*What you are asked to do*: Convert the rows from the line containing "Find the location of a particular element. The" through the line containing "center [490, 361]." into a JSON list of strings, one string per line. Skip blank lines and leave the pictures out.

*Task input*:

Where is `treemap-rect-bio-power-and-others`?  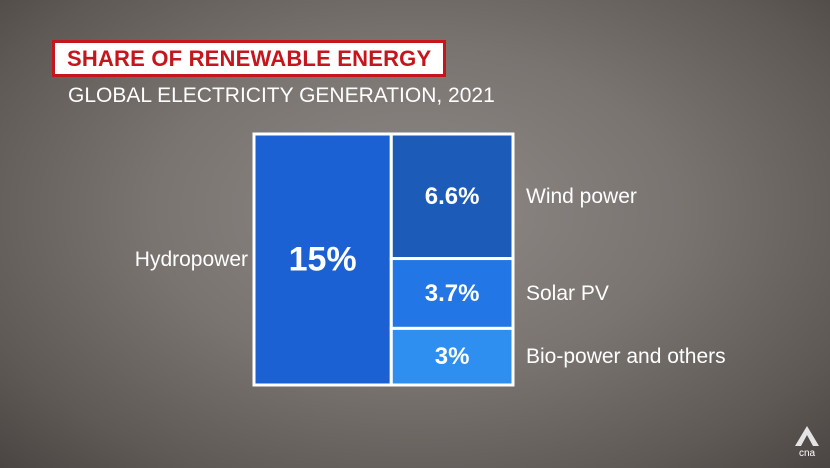
treemap-rect-bio-power-and-others is located at coordinates (452, 356).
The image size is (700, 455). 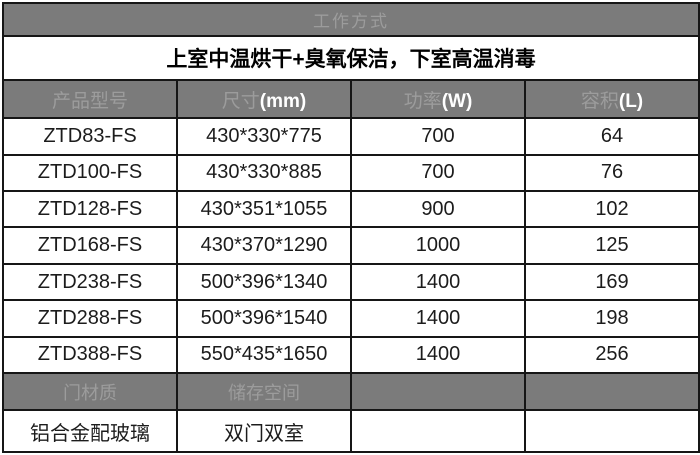 I want to click on volume-cell: 64, so click(x=612, y=136).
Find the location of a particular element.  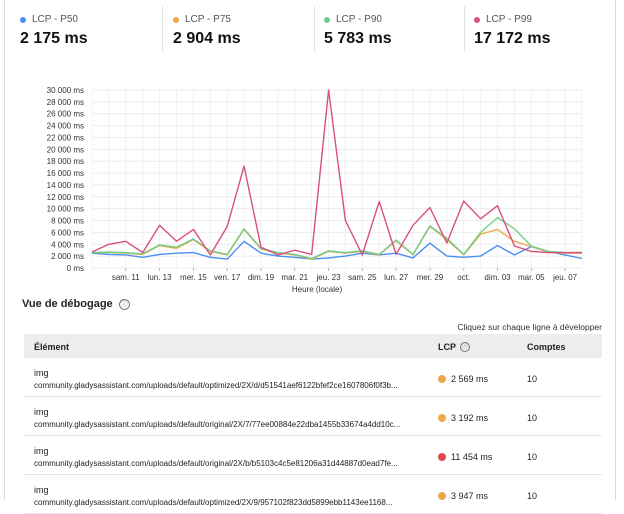

stat-value: 2 904 ms is located at coordinates (207, 38).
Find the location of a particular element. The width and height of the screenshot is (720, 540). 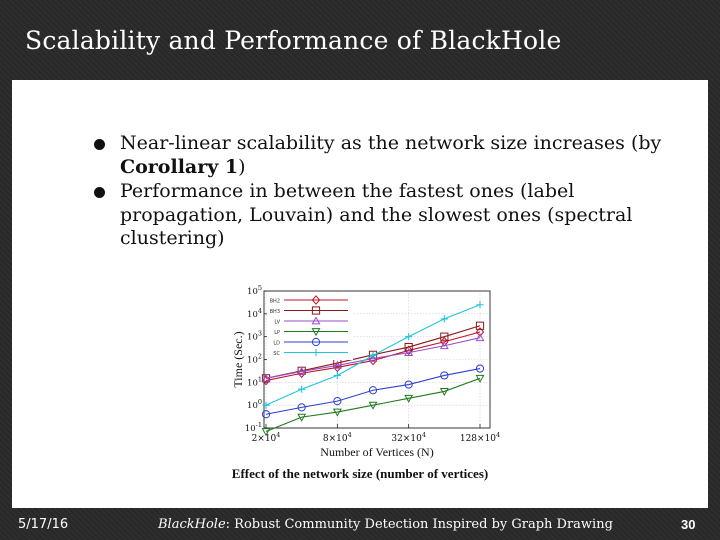

legend-label: LD is located at coordinates (276, 344).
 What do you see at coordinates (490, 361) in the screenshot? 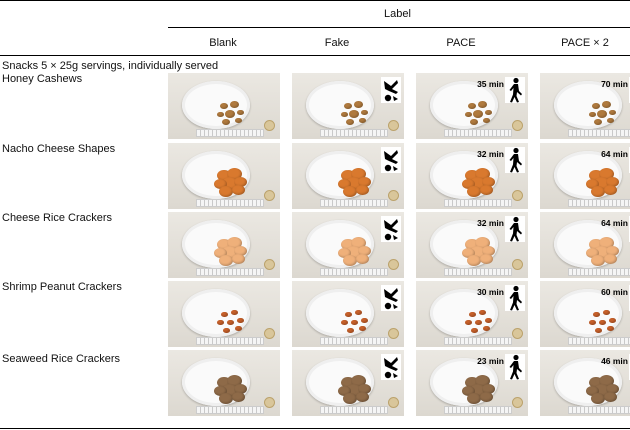
I see `pace-minutes: 23 min` at bounding box center [490, 361].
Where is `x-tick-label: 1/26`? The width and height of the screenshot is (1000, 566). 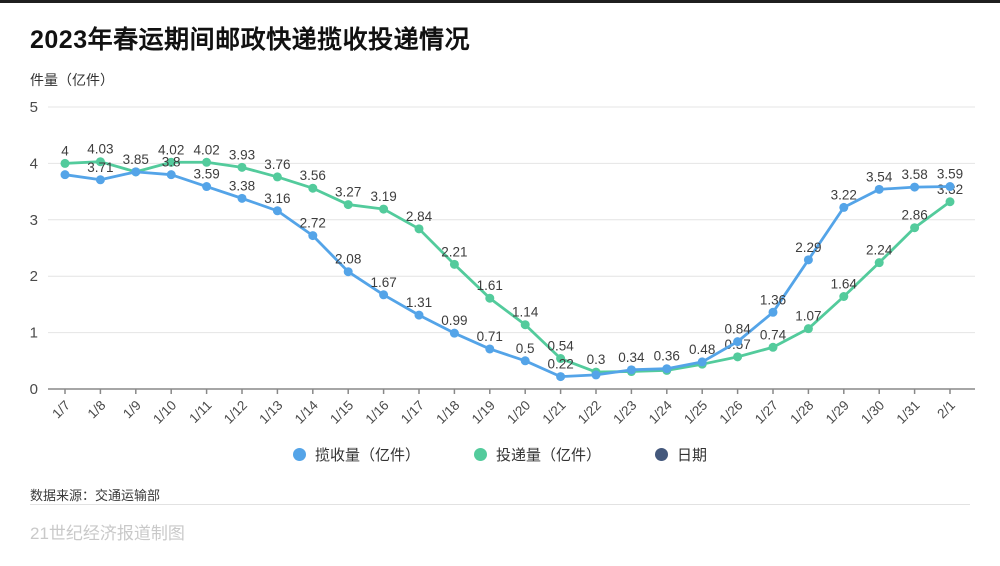 x-tick-label: 1/26 is located at coordinates (732, 412).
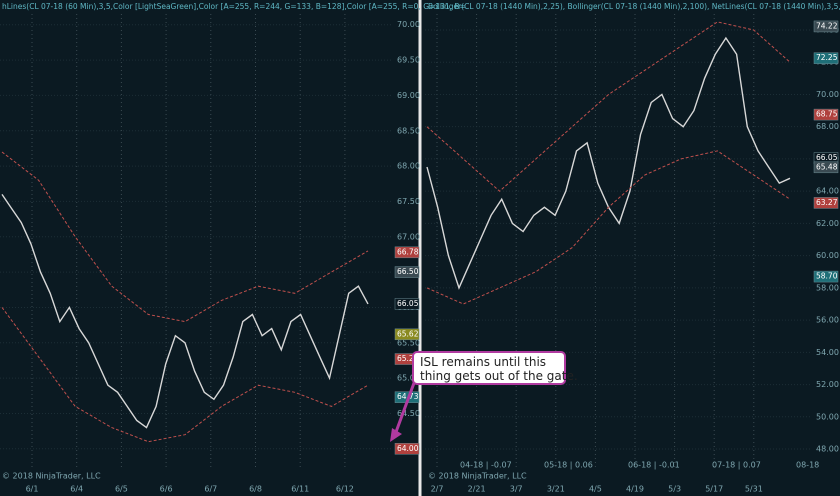 Image resolution: width=840 pixels, height=496 pixels. What do you see at coordinates (256, 490) in the screenshot?
I see `x-tick-label: 6/8` at bounding box center [256, 490].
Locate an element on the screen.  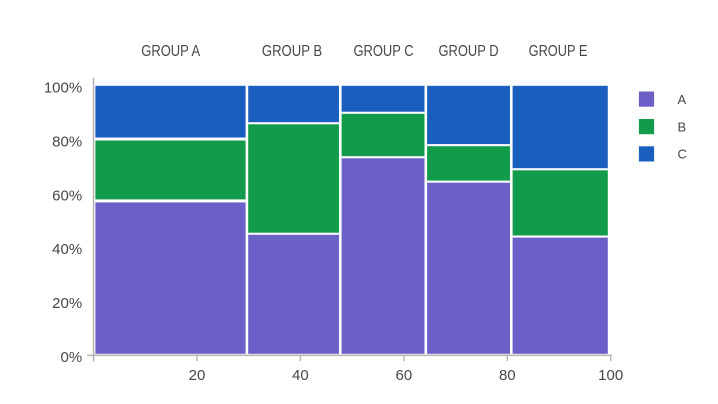
svg-text: GROUP E is located at coordinates (558, 52).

*Response to this task*:
[
  "Find the location of a particular element. The width and height of the screenshot is (720, 540). ",
  "legend-label: LD is located at coordinates (276, 344).",
  " What do you see at coordinates (490, 361) in the screenshot? ",
  "I see `pace-minutes: 23 min` at bounding box center [490, 361]."
]